In Asia, RFID research and testing is funded by individual countries, typically on a project-by-project basis. “Outside of government-funded projects, industry is doing very little,” says Raghu Das, CEO of IDTechEx, an RFID and smart-packaging consulting firm located in Cambridge, England. Das attributes the lack of private RFID interest in Japan and its neighbors in eastern Asia to a fragmented retail landscape.

“In the West, you can have a major retailer bring out a mandate,” he says. “In East Asia, that can’t happen easily, because retailers there are smaller. Their suppliers would not necessarily do as they insist at great expense with little return.”

The development and deployment of RFID technology in China, Japan and South Korea is growing rapidly, thanks in large measure to government support, according to a report from Frost & Sullivan, a technology research firm based in San Jose, Calif. The report states that with increasing government help, RFID use is expected to experience “phenomenal growth” in the coming years—including a tags market worth up to $469 million by 2012—with greater initiatives by the industry participants as well.

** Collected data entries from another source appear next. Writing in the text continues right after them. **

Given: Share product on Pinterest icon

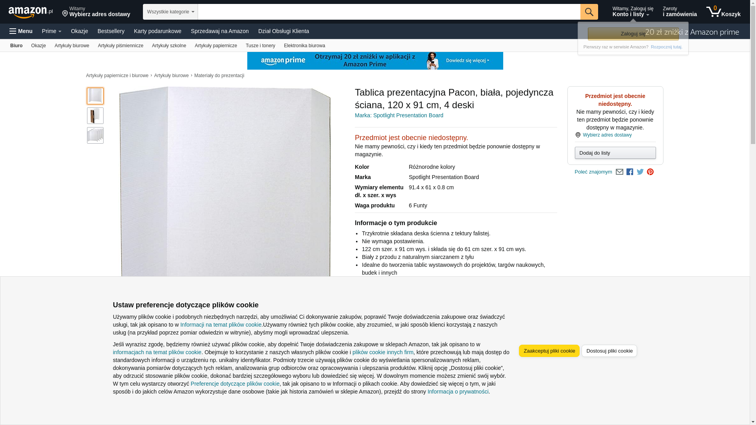Looking at the screenshot, I should (650, 172).
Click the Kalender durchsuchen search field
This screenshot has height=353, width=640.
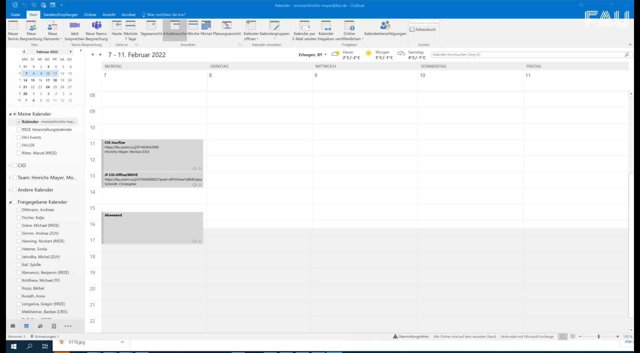(527, 55)
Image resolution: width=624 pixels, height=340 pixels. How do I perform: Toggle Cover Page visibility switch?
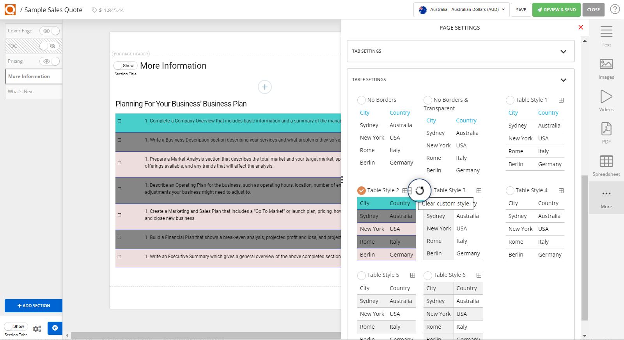point(50,31)
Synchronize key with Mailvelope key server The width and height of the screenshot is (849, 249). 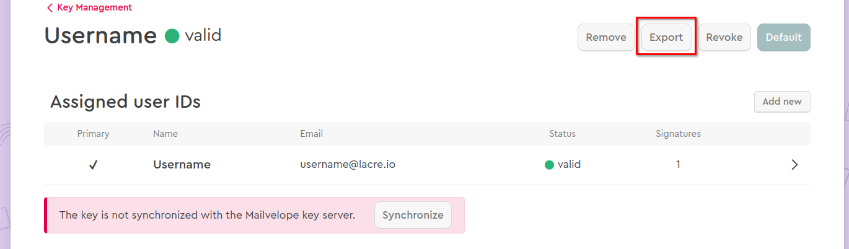click(413, 216)
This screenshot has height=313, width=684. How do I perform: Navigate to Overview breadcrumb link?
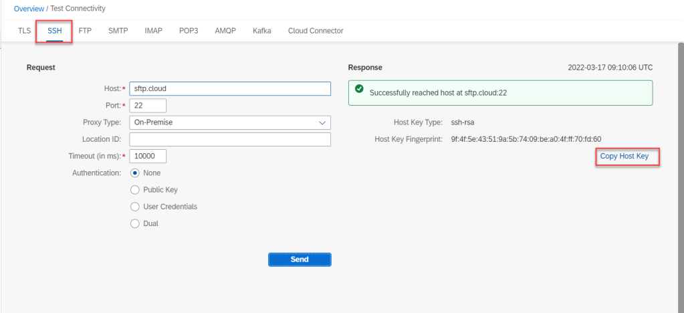pos(28,9)
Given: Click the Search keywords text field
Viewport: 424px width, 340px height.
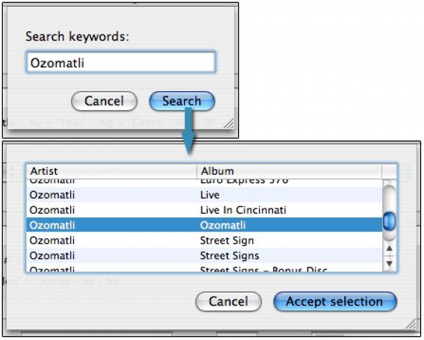Looking at the screenshot, I should pyautogui.click(x=120, y=63).
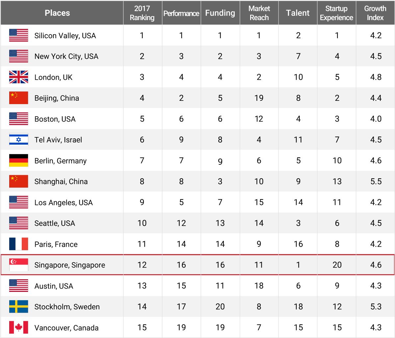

China, for example, is committed to pouring public money into RFID in the run-up to the 2008 Olympic Games, says Joao da Silva, director of converged networks and services for the European Commission’s Information Society and Media Directorate-General. In 2007, China’s investment in the technology made it the world’s largest user of RFID.

In addition to funding research projects and trials, the Frost & Sullivan report notes, the Chinese, Japanese and South Korean governments are aggressively promoting RFID by forming information centers and hosting conferences and summits. It’s an effort to get businesses to better understand the latest development in RFID technology and its applications.